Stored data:
++++++++

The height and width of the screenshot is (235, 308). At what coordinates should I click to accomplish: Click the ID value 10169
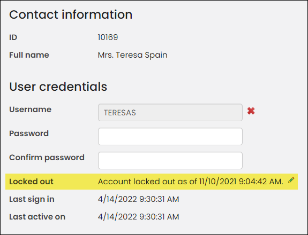click(x=108, y=37)
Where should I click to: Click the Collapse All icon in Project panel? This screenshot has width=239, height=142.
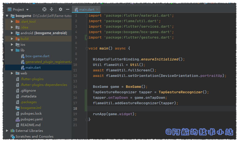coord(51,9)
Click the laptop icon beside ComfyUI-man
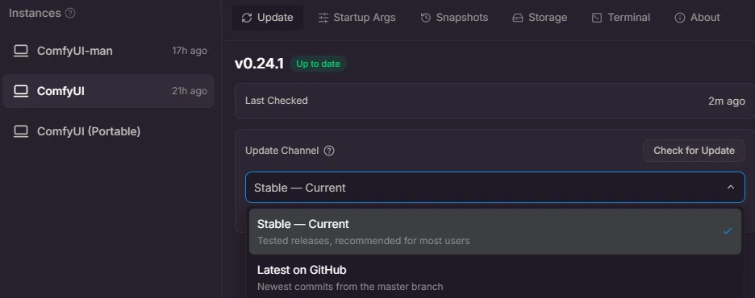Screen dimensions: 755x298 click(21, 51)
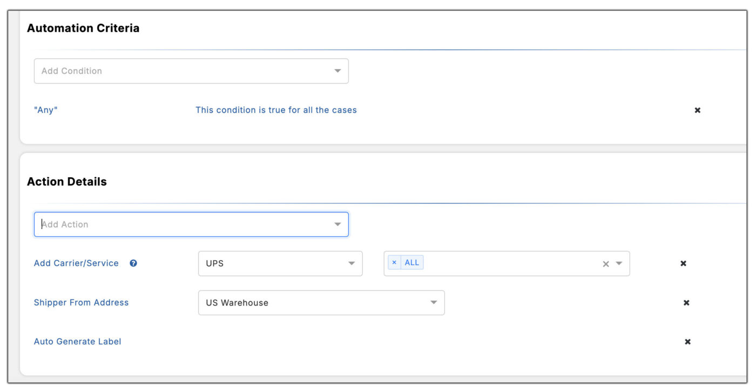Select the ALL services tag
Image resolution: width=756 pixels, height=392 pixels.
411,261
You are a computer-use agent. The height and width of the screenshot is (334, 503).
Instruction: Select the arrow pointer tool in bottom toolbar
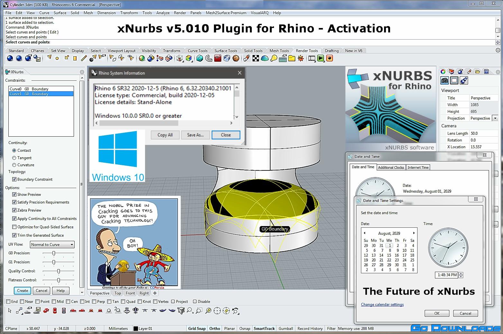pyautogui.click(x=9, y=311)
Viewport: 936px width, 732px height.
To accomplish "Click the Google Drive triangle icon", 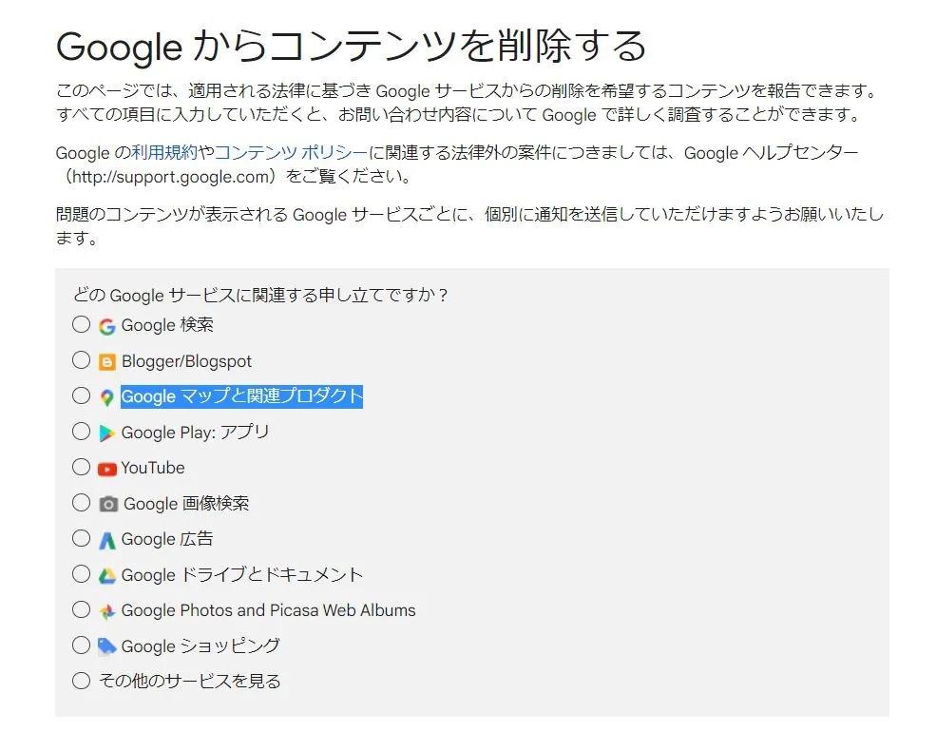I will pyautogui.click(x=107, y=575).
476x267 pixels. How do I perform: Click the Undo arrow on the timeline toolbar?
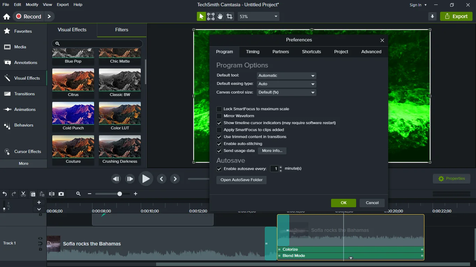[5, 194]
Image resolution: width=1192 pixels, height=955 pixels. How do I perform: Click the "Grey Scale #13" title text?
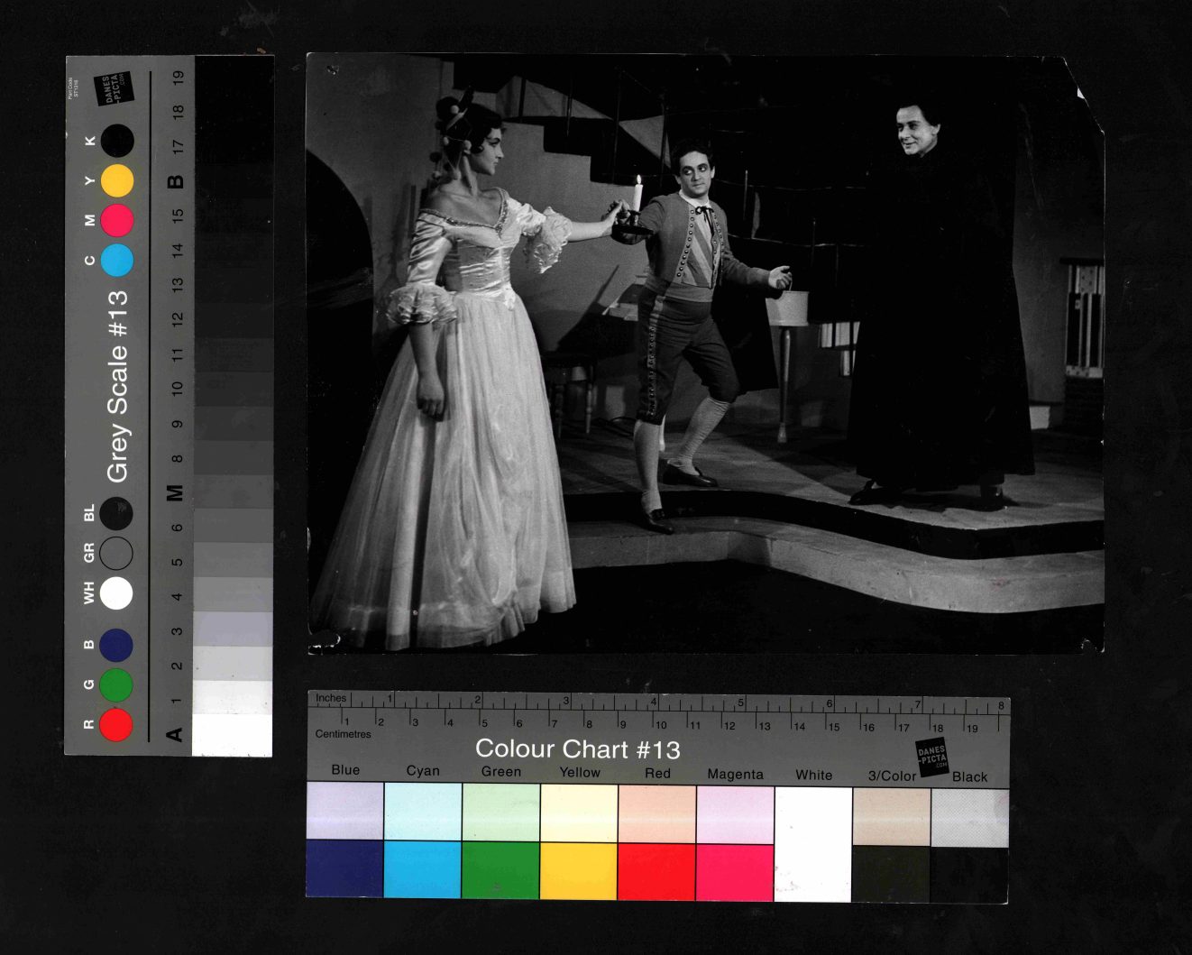117,386
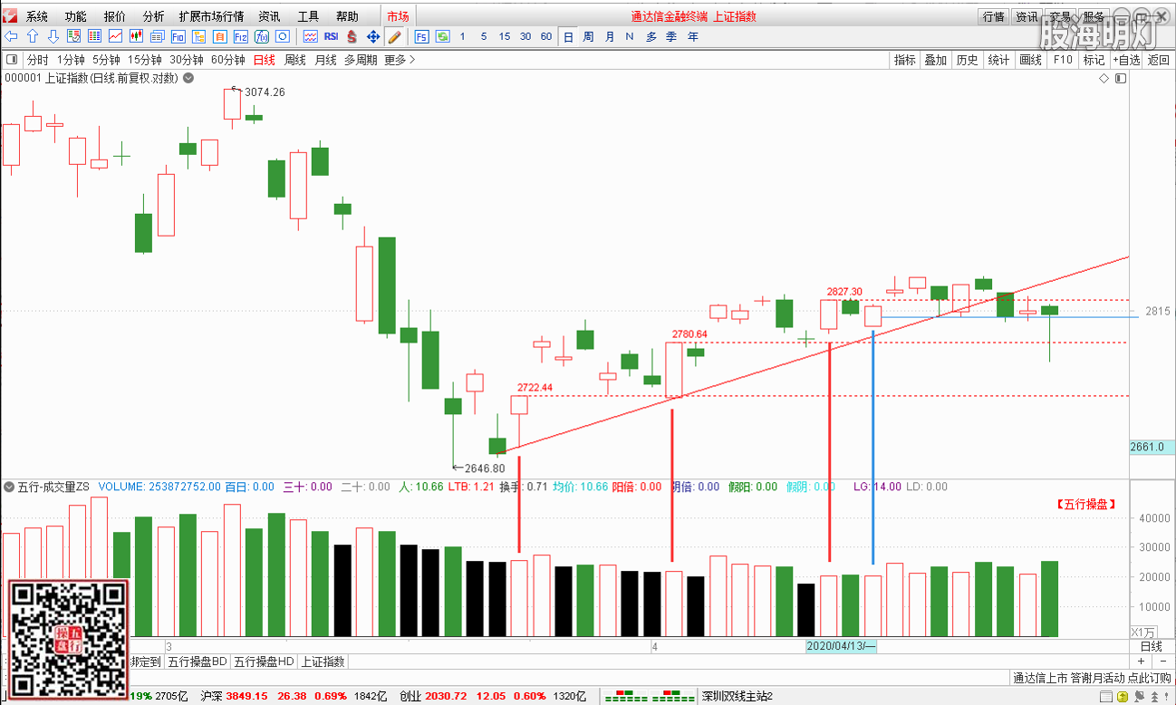This screenshot has height=705, width=1176.
Task: Click the 叠加 button
Action: click(935, 60)
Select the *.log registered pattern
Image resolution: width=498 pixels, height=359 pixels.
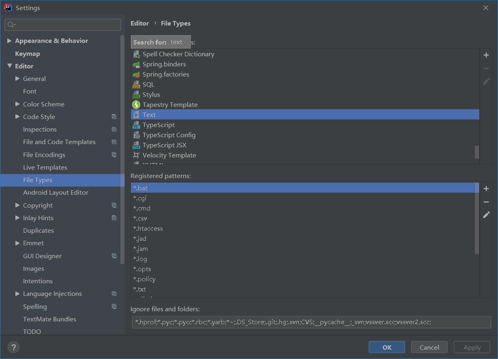140,259
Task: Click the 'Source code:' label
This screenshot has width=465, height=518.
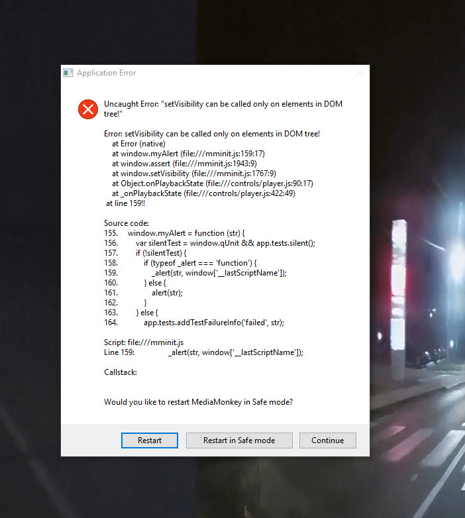Action: coord(127,223)
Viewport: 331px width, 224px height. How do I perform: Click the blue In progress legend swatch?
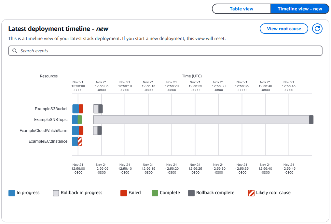[x=12, y=192]
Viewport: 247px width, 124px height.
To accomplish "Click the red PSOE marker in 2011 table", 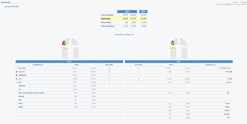I will [x=231, y=71].
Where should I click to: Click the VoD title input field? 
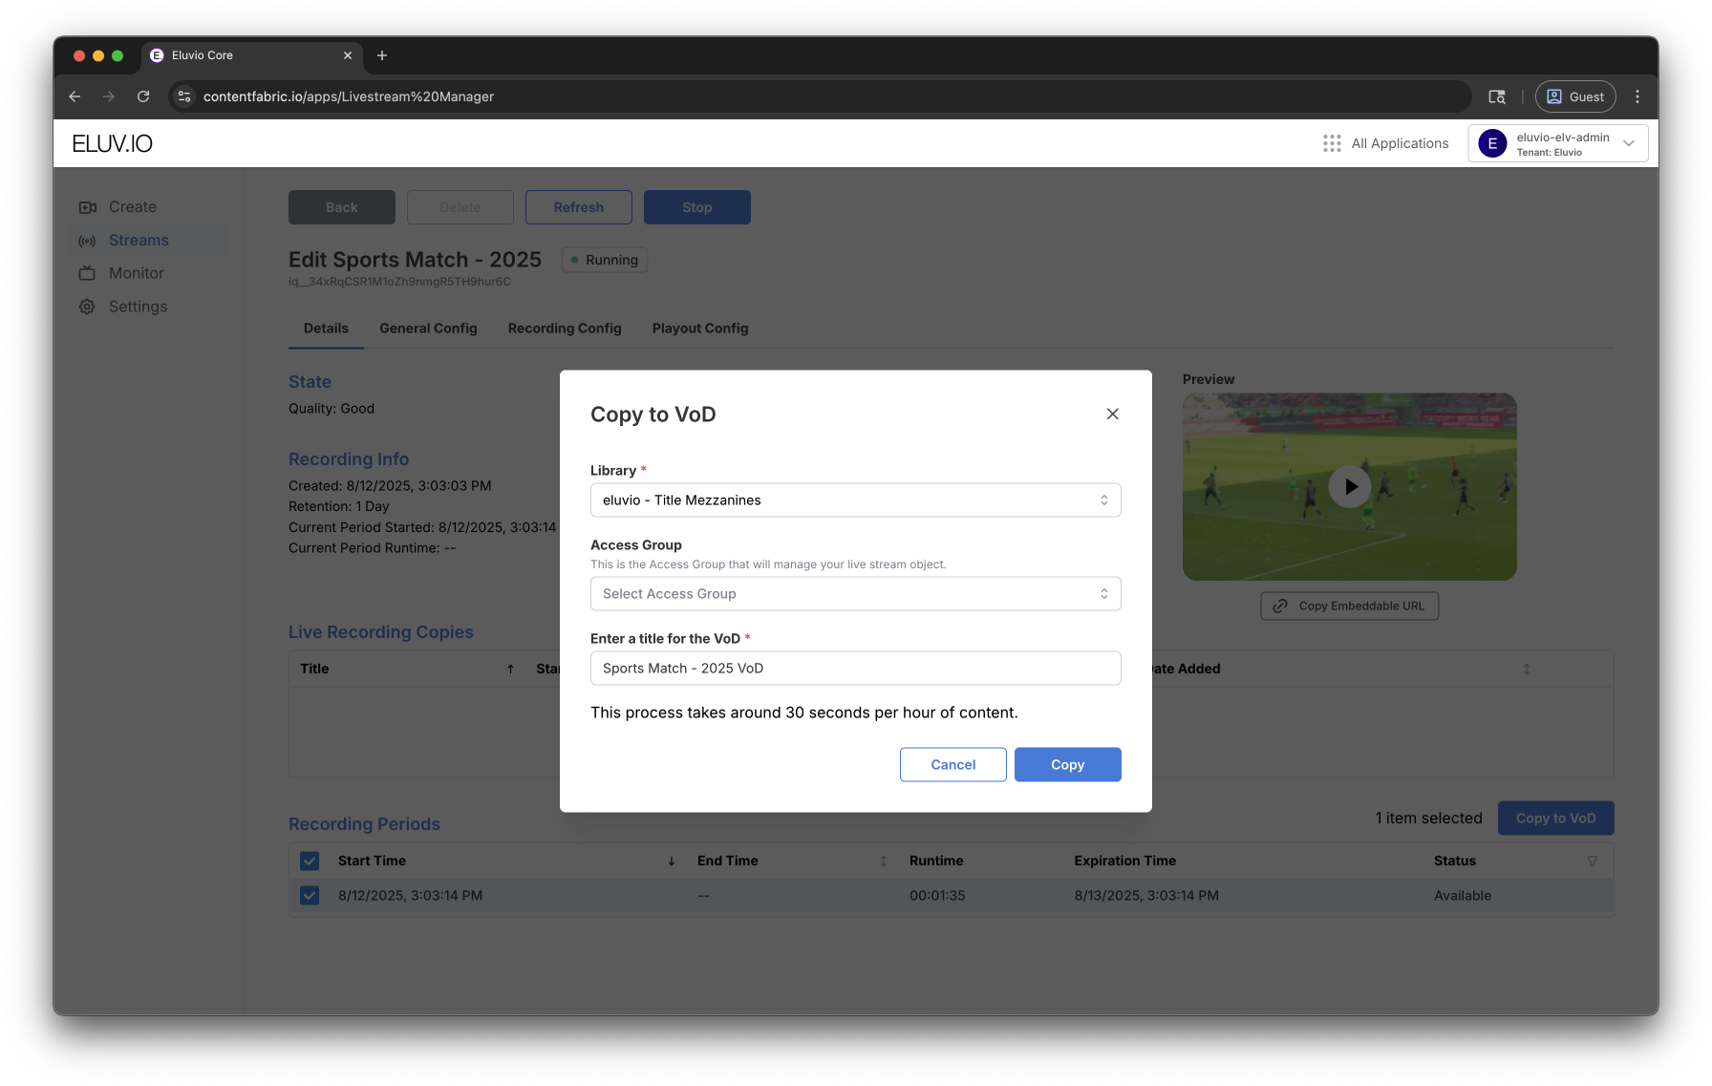pyautogui.click(x=855, y=669)
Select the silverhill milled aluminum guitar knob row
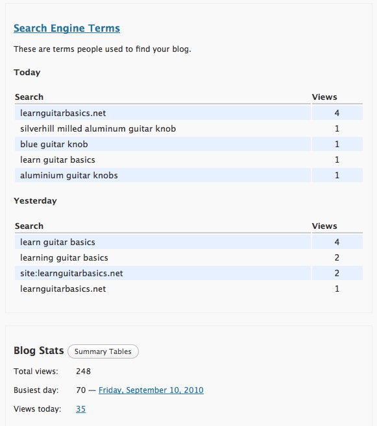Viewport: 377px width, 426px height. [189, 128]
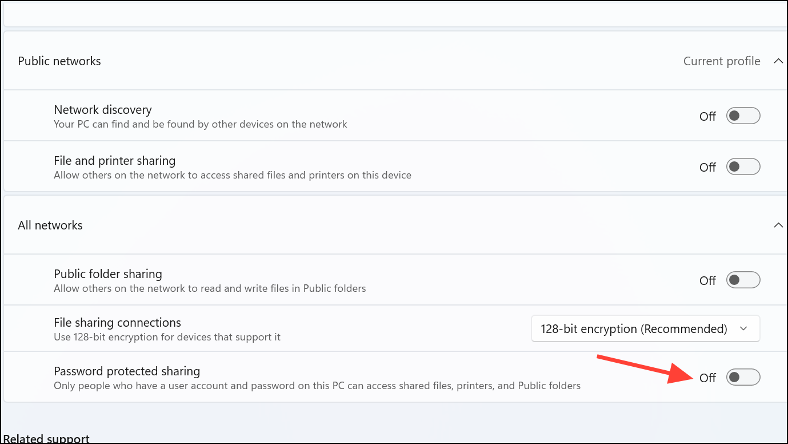Click Off label beside File and printer sharing
Screen dimensions: 788x444
click(707, 168)
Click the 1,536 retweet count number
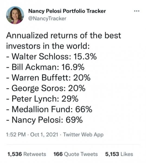Image resolution: width=146 pixels, height=163 pixels. [15, 154]
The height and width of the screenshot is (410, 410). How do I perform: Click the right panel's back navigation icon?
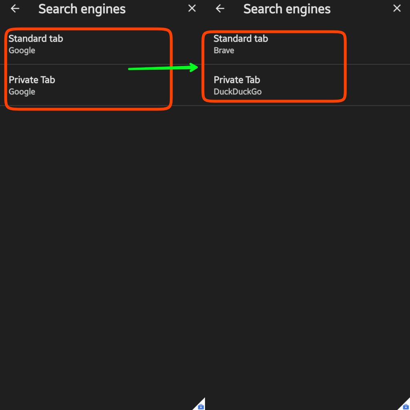coord(220,8)
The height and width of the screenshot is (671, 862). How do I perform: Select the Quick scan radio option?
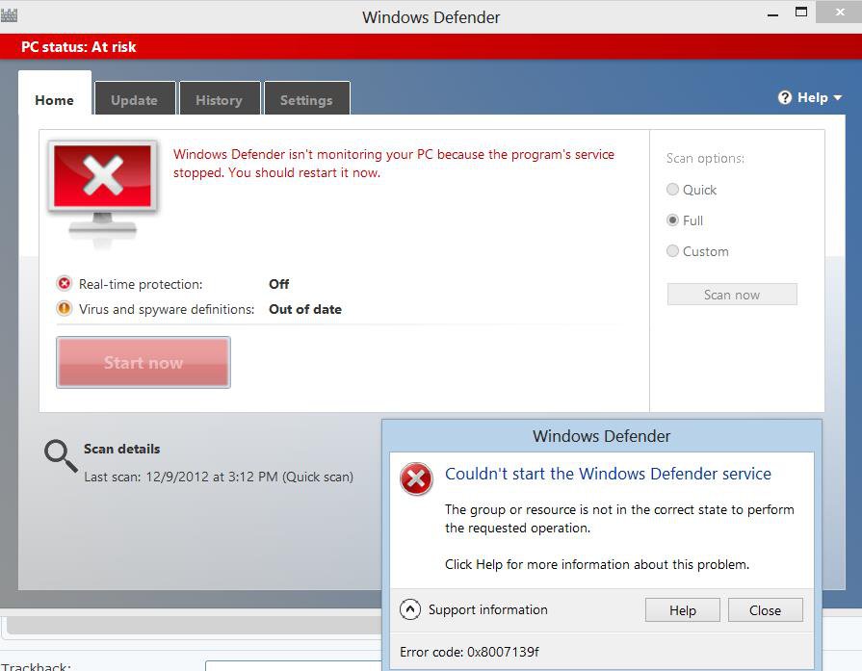click(673, 190)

++++++++

About this task:
The answer must be the part of the records that opens with the line containing "476x267 pixels. How" and closes with the line containing "Task: Click the 'Source code:' label", reproduced exactly, with no pictures.

Written reply:
476x267 pixels. How do I perform: Click the Undo arrow on the timeline toolbar?
[5, 194]
Image resolution: width=1192 pixels, height=955 pixels. How do I perform: Click the "Grey Scale #13" title text?
117,386
This screenshot has height=705, width=1176.
Task: Click the 叠加 button
Action: click(935, 60)
Select the *.log registered pattern
Image resolution: width=498 pixels, height=359 pixels.
140,259
Task: Click the 'Source code:' label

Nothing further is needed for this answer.